> WORK REQUIRED
Please write out the rows below word for word, starting with the line that contains "Task: Mark file (24).jpg for recovery" and going on through the end of the rows. Leave the pictures out of your answer.

>>>>

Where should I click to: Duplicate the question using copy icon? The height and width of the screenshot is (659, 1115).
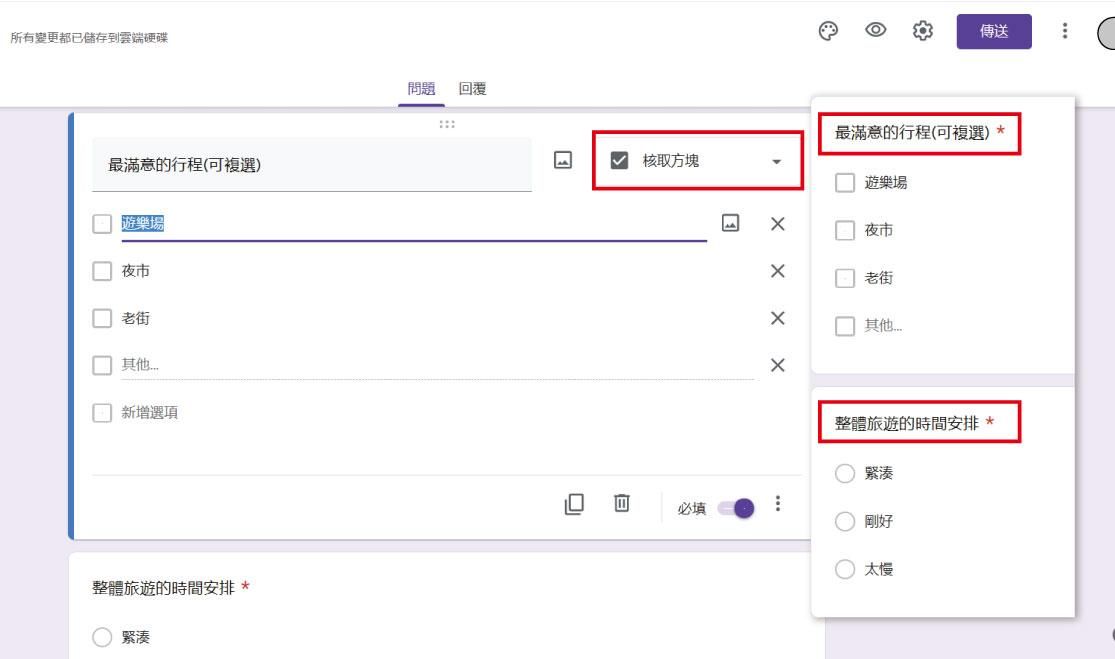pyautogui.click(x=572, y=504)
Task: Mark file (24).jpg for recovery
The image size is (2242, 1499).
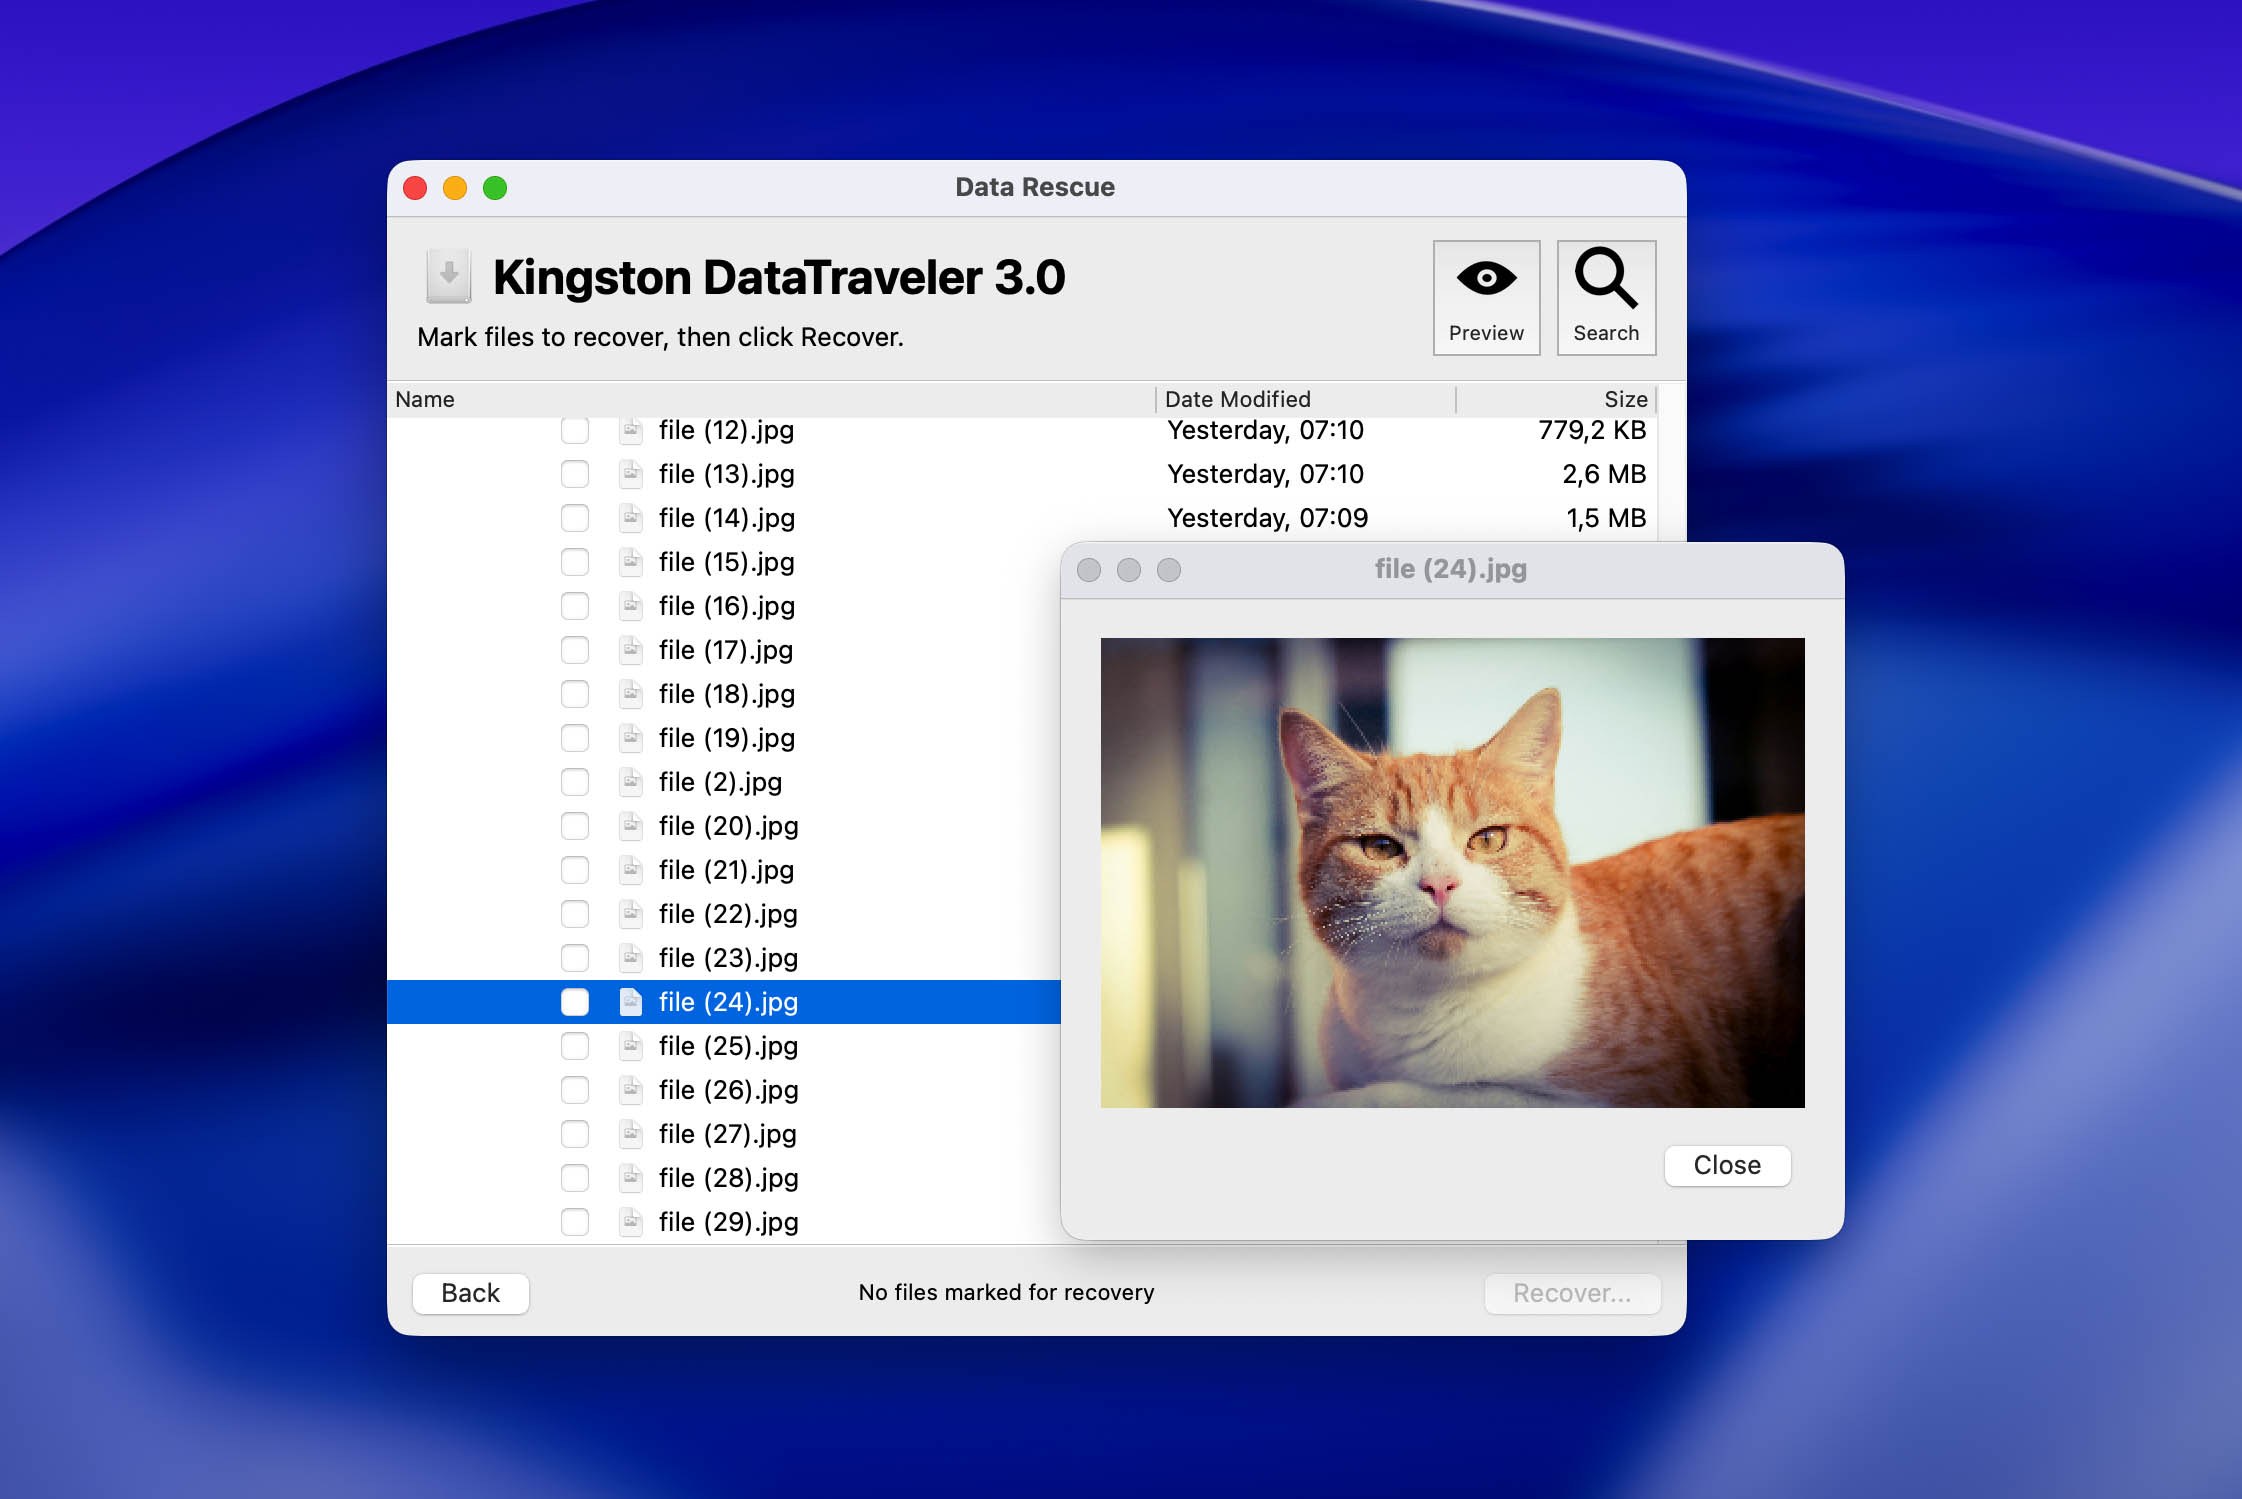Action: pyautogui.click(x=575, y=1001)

<<<<

> SOLUTION
Task: Mark file (24).jpg for recovery
The image size is (2242, 1499).
Action: pyautogui.click(x=575, y=1001)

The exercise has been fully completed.